Myasthenia gravis: an update for the clinician

Abstract

This paper provides a thorough overview of the current advances in diagnosis and therapy of myasthenia gravis (MG). Nowadays the term 'myasthenia gravis' includes heterogeneous autoimmune diseases, with a postsynaptic defect of neuromuscular transmission as the common feature. Myasthenia gravis should be classified according to the antibody specificity [acetylcholine, muscle-specific receptor tyrosine kinase (MuSK), low-density lipoprotein receptor-related protein 4 (LRP4), seronegative], thymus histology (thymitis, thymoma, atrophy), age at onset (in children; aged less than or more than 50 years) and type of course (ocular or generalized). With optimal treatment, the prognosis is good in terms of daily functions, quality of life and survival. Symptomatic treatment with acetylcholine esterase inhibition is usually combined with immunosuppression. Azathioprine still remains the first choice for long-term immunosuppressive therapy. Alternative immunosuppressive options to azathioprine include cyclosporin, cyclophosphamide, methotrexate, mycophenolate mofetil and tacrolimus. Rituximab is a promising new drug for severe generalized MG. Emerging therapy options include belimumab, eculizumab and the granulocyte- macrophage colony-stimulating factor. One pilot study on etanercept has given disappointing results. For decades, thymectomy has been performed in younger adults to improve non-paraneoplastic MG. However, controlled prospective studies on the suspected benefit of this surgical procedure are still lacking. In acute exacerbations, including myasthenic crisis, intravenous immunoglobulin, plasmapheresis and immunoadsorption are similarly effective.
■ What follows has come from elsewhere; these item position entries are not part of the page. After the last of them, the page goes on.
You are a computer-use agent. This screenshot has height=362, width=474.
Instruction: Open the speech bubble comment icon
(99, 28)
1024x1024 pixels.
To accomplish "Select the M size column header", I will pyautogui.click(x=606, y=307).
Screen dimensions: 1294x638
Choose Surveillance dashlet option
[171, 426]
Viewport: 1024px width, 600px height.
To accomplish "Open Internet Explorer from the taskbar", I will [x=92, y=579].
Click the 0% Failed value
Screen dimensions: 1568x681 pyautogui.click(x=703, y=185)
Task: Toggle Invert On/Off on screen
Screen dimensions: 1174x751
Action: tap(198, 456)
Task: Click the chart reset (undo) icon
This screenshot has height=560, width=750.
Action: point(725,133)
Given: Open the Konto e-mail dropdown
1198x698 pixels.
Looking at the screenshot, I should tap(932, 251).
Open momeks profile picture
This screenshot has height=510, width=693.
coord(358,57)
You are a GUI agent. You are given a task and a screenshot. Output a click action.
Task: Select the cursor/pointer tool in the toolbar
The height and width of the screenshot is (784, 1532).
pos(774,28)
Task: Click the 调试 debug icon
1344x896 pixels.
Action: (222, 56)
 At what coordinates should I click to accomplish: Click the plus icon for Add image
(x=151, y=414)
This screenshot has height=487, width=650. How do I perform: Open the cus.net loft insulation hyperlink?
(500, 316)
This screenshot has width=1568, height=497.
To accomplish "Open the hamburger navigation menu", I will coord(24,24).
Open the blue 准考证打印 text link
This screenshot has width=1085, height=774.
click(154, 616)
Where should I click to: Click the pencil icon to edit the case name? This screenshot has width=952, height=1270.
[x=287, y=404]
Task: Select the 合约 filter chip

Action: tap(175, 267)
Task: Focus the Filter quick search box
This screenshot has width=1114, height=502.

Keywords: diagnostics; myasthenia gravis; neuroimmunology; therapy/immunotherapy.

Figure 1

Onset of action of the different therapy options in myasthenia gravis. The administration of acetylcholinesterase inhibitors (AChE) improves muscular weakness for several hours, but does not affect the course of the disease. At the beginning of corticosteroid therapy there is the risk of deterioration. Long-term therapy with corticosteroid should be avoided. With the use of immunosuppressive drugs, such as azathioprine, an effect on the myasthenic symptoms starts after several months of therapy. Plasma exchange or the intravenous immunoglobulins (IVIg) are used for myasthenic crisis. Both improve myasthenic weakness for just a few weeks. Thymectomy might influence beneficially the long-term course of non-paraneoplastic myasthenia gravis.